***** TEXTO PARA ANÁLISE
MEU NAMORO COM A CIRURGIA TORÁCICA
João Amílcar Salgado
Ainda
estudante de medicina, salvei a vida do Braz, menino meu conterrâneo e parente,
que estava sendo tratado de tuberculose, mas não melhorava. Pedi a sua tia
que o trouxesse a nossa pensão, na rua Pernambuco,
e logo mostrei seu caso aos professores Luiz Andrés e Javert, que identificaram
uma imagem metálica no seu pulmão. O adolescente era aprendiz na sapataria do
Jaime do Sobém e ali se usava ficar com os ilhoses na boca, antes de aplicados
ao sapato. Aspirou um - e estava feito o diagnóstico. Ficara tão fraco que o o
estudante Edward Tonelli ofereceu seu sangue, logo transfundido pela doutora
Teresa Sebastião. A puberdade refreada ocorreu em dias e ele logo estava ótimo.
No
meu 6º ano, chega dos EUA o Cid Filgueiras que me fez seu auxiliar favorito. Bênção
do alto que me fez conhecê-lo e muito logo era como meu irmão, inclusive por
sermos ex-meninos-prodígios. Ele chegava num pequeno carro inglês, um prefect,
e íamos para um centro cirúrgico qualquer. Casos esquivados dos demais
cirurgiões eram empurrados para ele, que os enfrentava não só devotadamente,
mas com ágil e elegante habilidade. Dizia: vou
fazer de você o maior cirurgião pulmonar. Eu respondia: já sou um médico
irrecuperavelmente polivalente. Foi nosso campeão em esôfago-curto. Mostrou-me
um minúsculo prematuro e disse: vou lutar como um leão para salvá-lo. Tive que
ir a um plantão e quando voltei ele estava no quarto dos internos, deitado na
minha cama e meu travesseiro estava ensopado de lágrimas: não salvara o bebê!
Aquele travesseiro era a prova cabal de que eu era o amigo que jamais teve. Outro
caso foi o do estudante que operamos de bronquiectasia e ficamos a manhã toda
na sala cirúrgica. Afinal, na recuperação imediata, a equipe me disse: agora é
só com você. Fiquei aspirando a copiosa secreção, dia e noite, por duas
semanas. Ele ficou ótimo e hoje é um dos meus grandes amigos.
Compete
com o Cid em minha admiração a dupla José Sílvio / Overholt. Em 1955 e em 1966,
diplomaram-se na UFMG dois gigantescos cirurgiões brasileiros, José Sílvio Resende e Wilson Abrantes,
diamantes forjados entre o ocaso da
hegemonia franco-alemã e o advento da influência anglo-saxônica. O Zé
quis restringir-se à pneumologia, mas logo já dominava qualquer área. Sua
incomensurável cultura médica, construída em continuidade harmoniosa com
admirável cultura geral, em que o biombo de irrevogável modéstia não conseguiu
ocultar o historiador, o beletrista, o orador, o humorista, o líder (formador
de gerações de notáveis discípulos, entre eles quatro colegas meus de turma:
Marcelo Ferreira, Luiz A. Luciano, Ernesto Lentz e Gilberto Lino), o músico
(consangüíneo de Abel Ferreira, conviva de Goiá), o pescador e o sertanista.
**********
***** SEÇÃO DE DADOS
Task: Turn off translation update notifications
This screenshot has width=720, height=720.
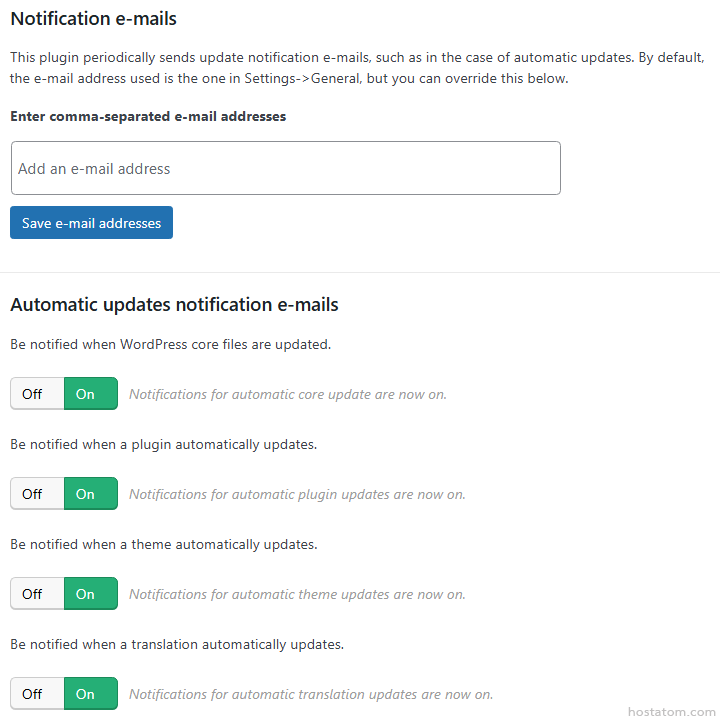Action: 37,694
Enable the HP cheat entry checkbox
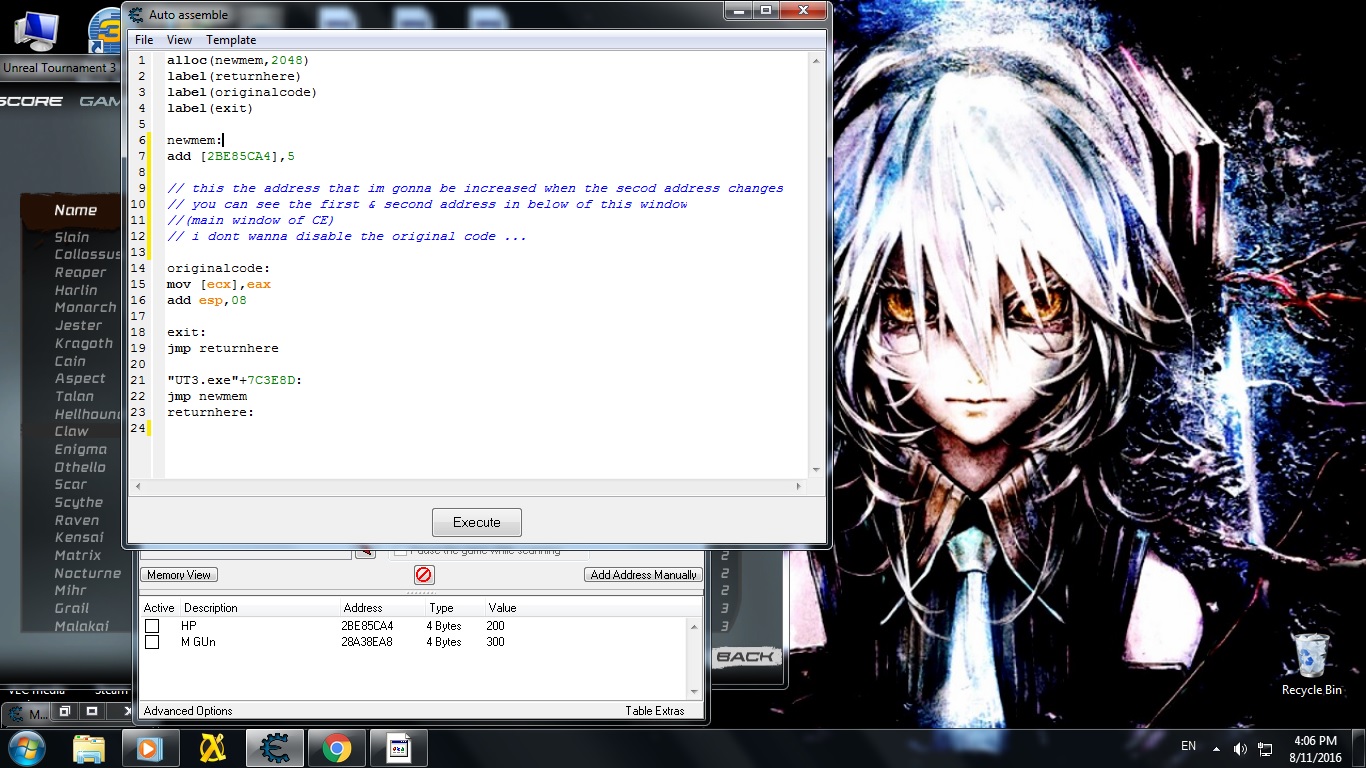The width and height of the screenshot is (1366, 768). [152, 626]
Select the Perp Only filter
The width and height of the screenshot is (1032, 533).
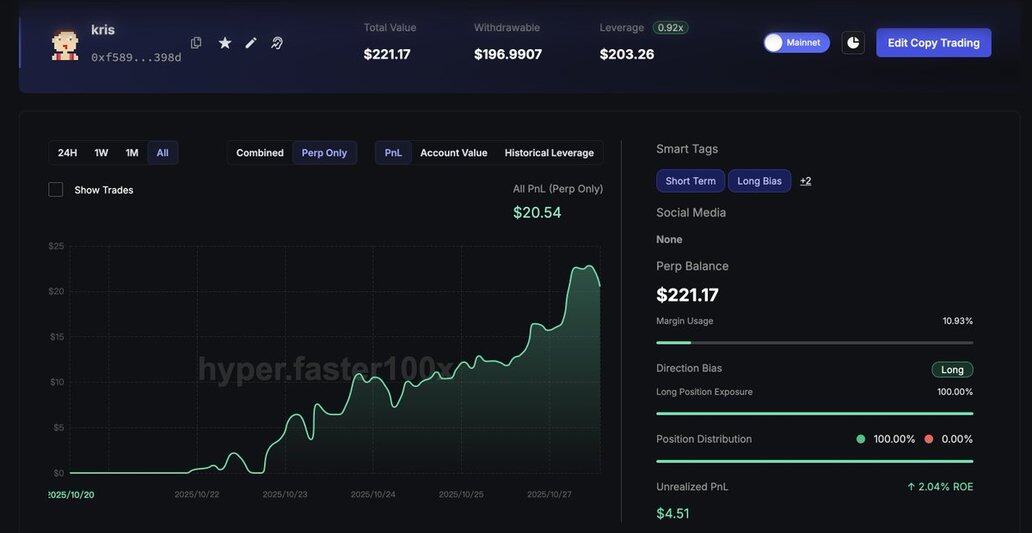point(324,153)
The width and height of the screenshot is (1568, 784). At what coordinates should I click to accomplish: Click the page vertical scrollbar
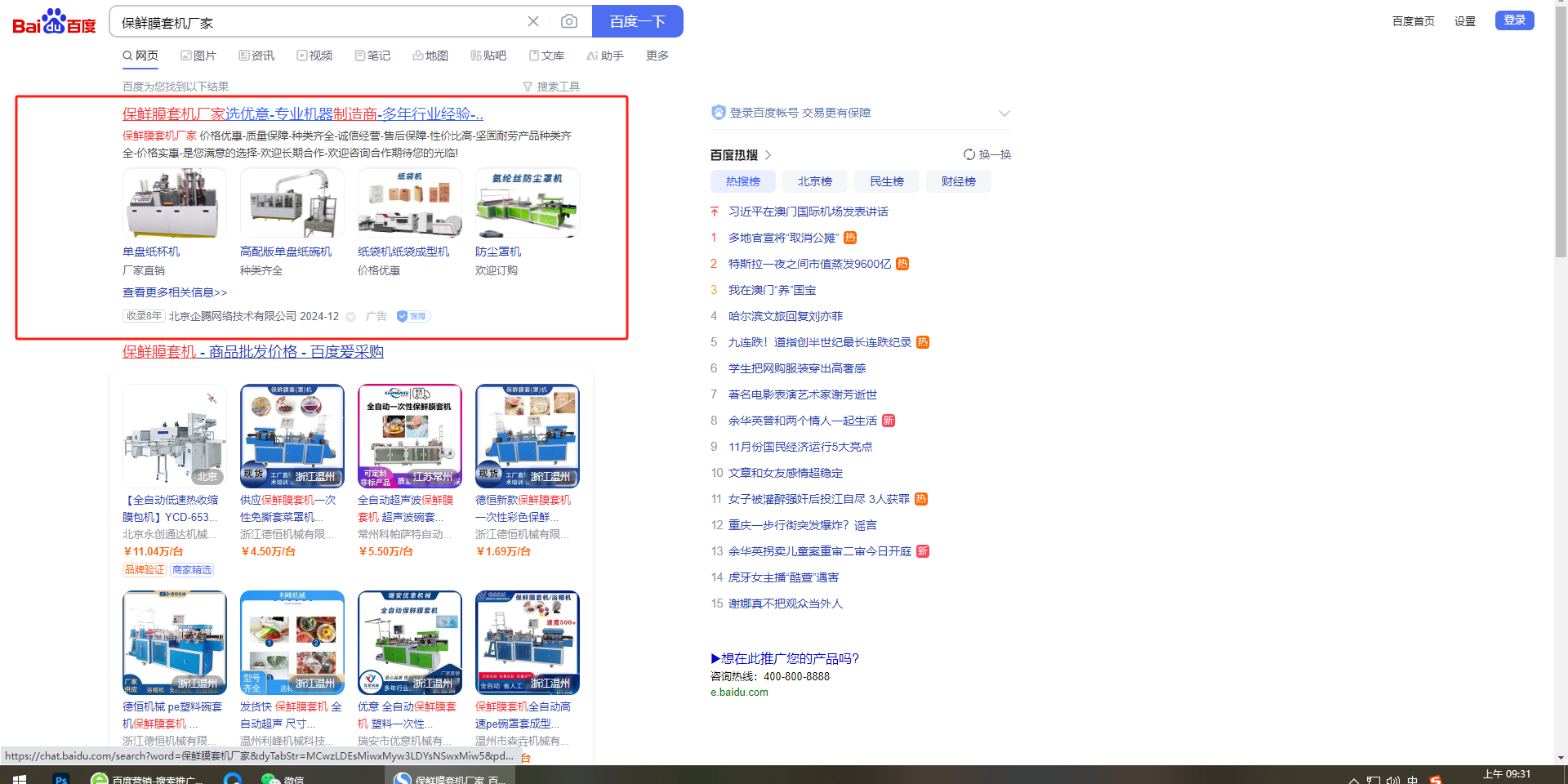coord(1561,163)
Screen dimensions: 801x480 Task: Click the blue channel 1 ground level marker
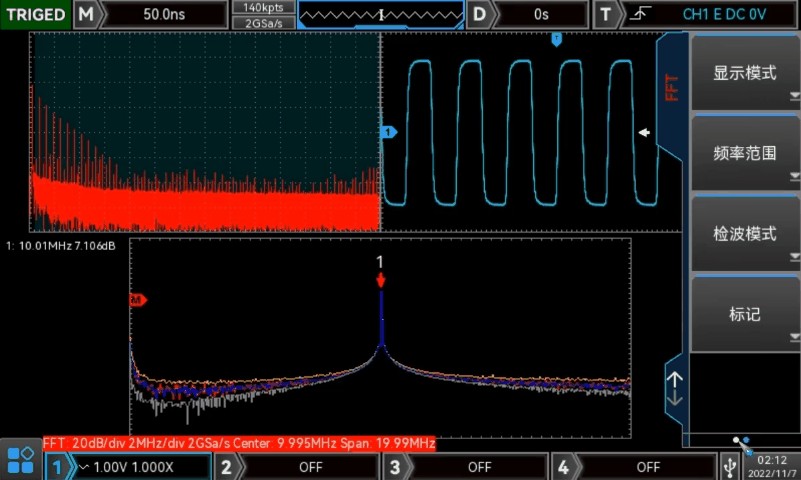click(x=390, y=132)
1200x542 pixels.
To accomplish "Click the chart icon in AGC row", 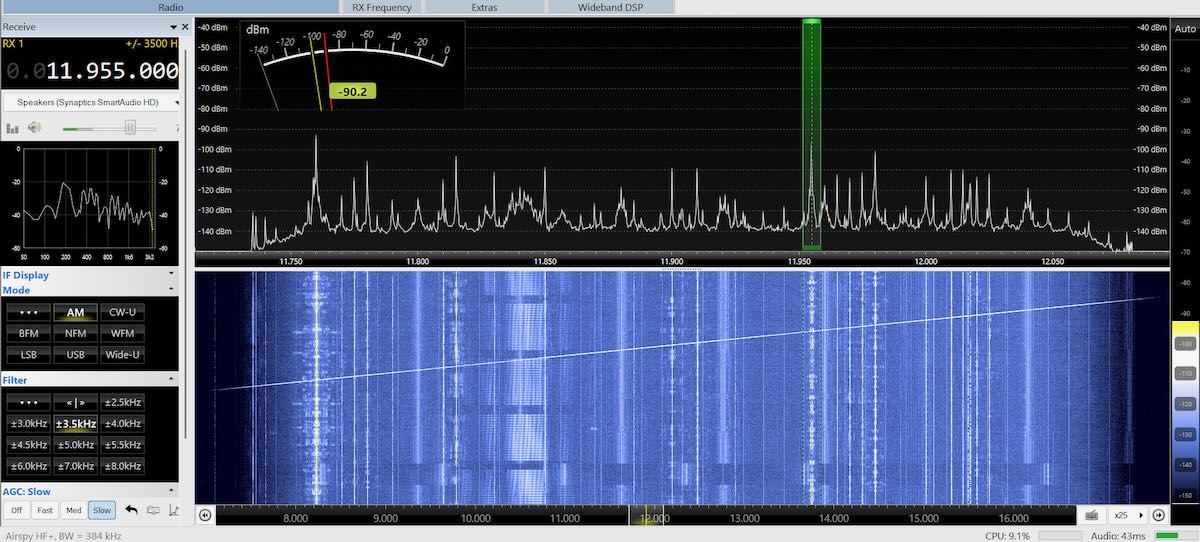I will point(174,510).
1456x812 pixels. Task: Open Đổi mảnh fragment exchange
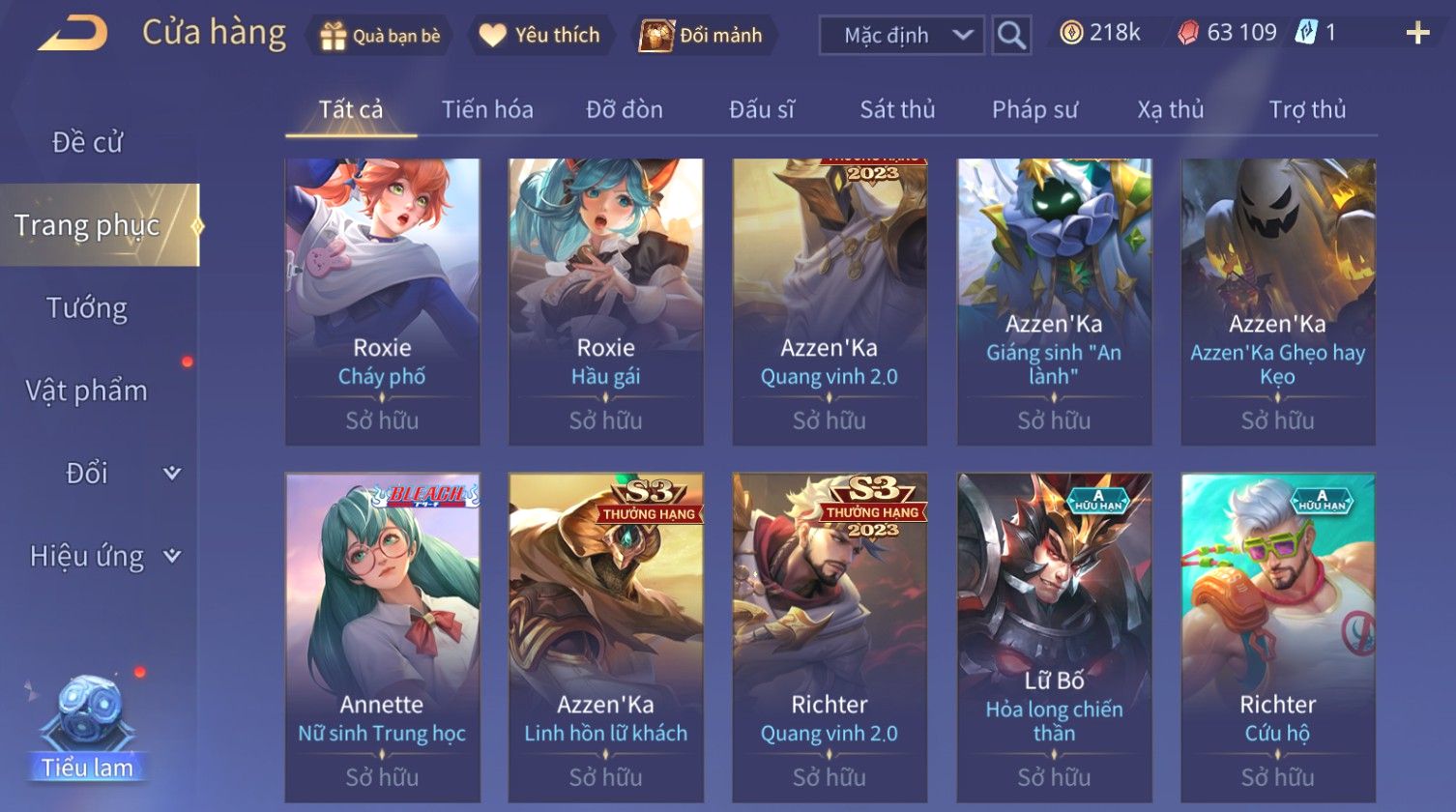(x=703, y=36)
**********
EXERCÍCIO:
Transcreva, sem nenhuma alteração, o trecho do texto sobre cirurgia torácica que vai de "Aquele travesseiro era" até "meus grandes amigos.".

RESPOSTA:
Aquele travesseiro era a prova cabal de que eu era o amigo que jamais teve. Outro
caso foi o do estudante que operamos de bronquiectasia e ficamos a manhã toda
na sala cirúrgica. Afinal, na recuperação imediata, a equipe me disse: agora é
só com você. Fiquei aspirando a copiosa secreção, dia e noite, por duas
semanas. Ele ficou ótimo e hoje é um dos meus grandes amigos.